START RECORD EXTRACTS

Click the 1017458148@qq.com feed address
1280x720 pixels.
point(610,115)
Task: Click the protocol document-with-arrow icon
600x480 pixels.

END RECORD EXTRACTS

WRITTEN TASK: Rewrite all the records above as a JSON list of strings, with one string per line and no blank lines.

SOLUTION BELOW:
[
  "Click the 1017458148@qq.com feed address",
  "1280x720 pixels.",
  "point(610,115)",
  "Task: Click the protocol document-with-arrow icon",
  "600x480 pixels."
]